Hugs for Scholz : the embarrassment of the chancellor's security
On the runway at Frankfurt airport, minutes before Scholz was about to board a government plane, an unknown man walked through security and ran up to hug the German chancellor.
The 48-year-old man, who is said to have a Greek surname, had simply joined the chancellor's convoy in his private car. At the airfield, he ran up to Scholz, hugged him, held him close and didn't let go, BILD writes.
In addition to being a delicate moment for the man Olaf Scholz, this is also a gap in the personal protection of German Chancellor Olaf Scholz. After all, the Chancellor is one of the most threatening people in political Berlin. Threats against public officials are not uncommon, but it is often difficult for security forces to determine when threats become concrete threats.

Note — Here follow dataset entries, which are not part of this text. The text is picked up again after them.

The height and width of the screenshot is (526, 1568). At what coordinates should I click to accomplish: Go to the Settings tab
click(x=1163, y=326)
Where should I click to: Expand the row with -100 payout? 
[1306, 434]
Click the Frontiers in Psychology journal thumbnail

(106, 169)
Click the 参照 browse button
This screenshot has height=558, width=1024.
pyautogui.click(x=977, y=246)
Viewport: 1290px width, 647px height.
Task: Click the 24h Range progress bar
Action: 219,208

The chancellor is one of the few who has round-the-clock police protection. That's right, says terrorism researcher Peter Neumann. "Because of his constant prominent presence in the media, the chancellor attracts the attention of many people, and he is a target for political extremists as well as the mentally ill.".
The extent to which attacks by mentally ill people can be serious is illustrated by the attempted assassination of CDU politician Wolfgang Schäuble during the 1990 election campaign. The attacker fired several shots at Schäuble at close range, piercing his spinal cord. Since then, Schäuble has been paralysed and confined to a wheelchair.
"Such a prominent person, who has almost daily contact with the public through his work, is at particular risk," says Neumann. "There are always situations you can't control 100 per cent, especially in public speaking, when you can't always keep an eye on every person."
On Wednesday evening, the Chancellor had just celebrated the 25th birthday of the European Central Bank (ECB). Together with Finance Minister Christian Lindner, he leaves the ECB building and heads towards the airport. He and his entourage get into armoured limousines. Hessian police officers on patrol cars and motorcycles guard the government convoy. The chancellor's bodyguards sit in two official cars.
On the way, a private car suddenly pulls up behind the last patrol car. It was driven by a man who would later say that he thought it was a big family wedding. The police apparently do not notice the car, which is not part of the government motorcade.
The Fraport guards let it through the airport barrier on the instructions of the BKA, even though the number plate was not registered in advance like all the others. The convoy proceeded to the government Airbus aircraft.
All members of the delegation board the plane except Scholz. He makes another public phone call in his car. It takes several minutes. He gets out of the limousine, wants to thank the police and, as is often the case, take a picture. A stranger gets out of his car and suddenly rushes to Scholz, shaking his hand and holding him to his chest. Only when the man let go of Scholz again did the guards recognise the dangerous situation. They were shocked.
The chancellor reacted rather coldly, but then took a photo with the Hessian police.